For a long time I had regarded LA poet
Charles Bukowski as a "barfly bard" or "lowlife laureate" and had never heard of his semi-biographical novels. Recently I ran across his novel
Women, in which Bukowski's alter ego Hank Chinaski beds dozens of women under a great variety of circumstances. Bukowski's fictionalized account of his sexual escapades falls squarely in the literary tradition of John Steinbeck's
Cannery Row, Henry Miller's
Tropic of Cancer and Jack Kerouac's
On the Road except that Bukowski's work is stripped down to booze and sex, bereft of any literary, Buddhist or socially redeeming pretensions. For all its apparent crudeness, Bukowski's
Women is funny, deeply honest, and, for those with eyes to see, strangely informative about basic male/female relations in ways that eluded Bukowski's more famous rivals.
Roman poet Ovid fancied himself a Professor of Love during the reign of Caesar Augustus. Self-professed hater of people, yet obsessed with woman, Los Angeles poet Charles Bukowski, in
this book, delivers a gritty field report from the Dark Underbelly of Desire during the heyday of the American Empire.
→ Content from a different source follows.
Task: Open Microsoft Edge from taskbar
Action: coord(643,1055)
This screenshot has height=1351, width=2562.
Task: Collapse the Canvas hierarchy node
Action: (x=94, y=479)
Throughout the novel, the Chinaski character remains essentially the same but the variety of women seen though his eyes is immense--ranging from a rich Texan who wants to dress him up and fly him to Paris to trailer trash who want his body, to record executive, sales clerk, dancers, artists, barely legal teeny boppers looking for strange kicks. Chinaski himself marvels at the variety of ladies who found themselves pulled into his orbit:
Where did all these women come from? The supply was endless. Each one of them was individual, different...But no man could drink them all, there were too many of them, crossing their legs, driving men mad. What a feast!
But Chinaski was no Casanova, no master of seduction. The great majority of these women were coming on to him, writing him letters, making the first moves. Although Chinaski (like Bukowski) is a minor poet, none of his poems are printed here. Chinaski's poetry readings are used in the novel merely as (usually successful) opportunities to pick up new women.
Charles Bukowski's
Women seems to me to be an honest attempt to describe his life and not just a self-aggrandizing sexual fiction. At least one of Bukowski's women reciprocated his affections by writing a novel of her own entitled
Blowing My Hero.
One big question for students of "the force that through the green fuse drives the flower" is what quality did Chinaski/Bukowski's character possess that made him so attractive to women? I am especially interested in women's answers to this question.
By his own admission Bukowski/Chinaski was old, fat, poor, ugly and a serious alcoholic which often rendered him impotent. His fame as a writer was small and he made no attempt to piggy-back off the fame of more famous writers, turning down, for instance, an easy opportunity to meet William S. Burroughs.
Old, fat, poor, ugly, alcoholic yet a magnet for beautiful women. Read this fascinating book and share your opinion: "What was this man's secret power?" I eagerly await your comments.